Ruler of Naught is the second book in Sherwood Smith and Dave Trowbridge’s Exordium series, following The Phoenix in Flight. It’s hard to know how much to say about the plots of these, especially since I know most of my readers haven’t read them; I’m already spoiled to the extent that I read the back blurb of each volume as I got them, which I somewhat regret.
So instead I’ll talk about a couple of notable non-plot items. The first is the kind of hard sf idea that made me say, “Why hasn’t anyone else thought of this?” (Someone might have, but not that I or Chad have come across.) The idea is this: a FTL-capable ship discovers that something happened, say, five hours ago, that it needs to know about. It then jumps six light-hours away from where the event happened, and after it sends out a bunch of smaller ships to function as a telescopic array—voila! a window into the past. Maybe not one with the best resolution, but a window nevertheless. Cool, huh?

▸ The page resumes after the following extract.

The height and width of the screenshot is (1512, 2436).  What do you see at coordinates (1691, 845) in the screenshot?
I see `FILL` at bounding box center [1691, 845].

Any number of the characters in these are notable, but I’ll just mention two here. Brandon, last surviving heir to the Panarchy, is one of the more interesting and also one of the more enigmatic, as we rarely get sections from his point of view. We see many of the events affecting Brandon from the point of view of Osri, who is shaping up nicely; he was rather annoying in the first book, but is now starting to grow up a bit. I like having the coming-of-age person be different from the questing-for-the-throne person; while it’s not a universal cliche to make one person play both roles, I still think it’s a refreshing change. (Because, you know, Garion would just never survive among space pirates . . . )
Now I must tear myself away from this very promising NetHack game long enough to get started on book 3 . . .
[ In booklog news, a couple of days ago I asked “if some PHP expert can come up with a way for the “e-mail” and “homepage” links to not appear when someone doesn’t enter anything in those fields” when submitting a comment. Some PHP expert did: thanks to Steve Cook for providing the hack (and to Sean Miller for independently taking a look at the problem). Yay, a more elegant commenting system . . . ]
The “jump out several hours to see what happened” has indeed been thought-of and used by many authors.
The first one which comes to mind at this moment is the ‘Climber’ starships….can’t recall the author/title to save my life right now, but it’s a fairly well-known book (and a good one).
I’ve read 2,000+ sf books over the past 30 yrs; and I can recall seeing this idea/technique used in at least half a dozen of them.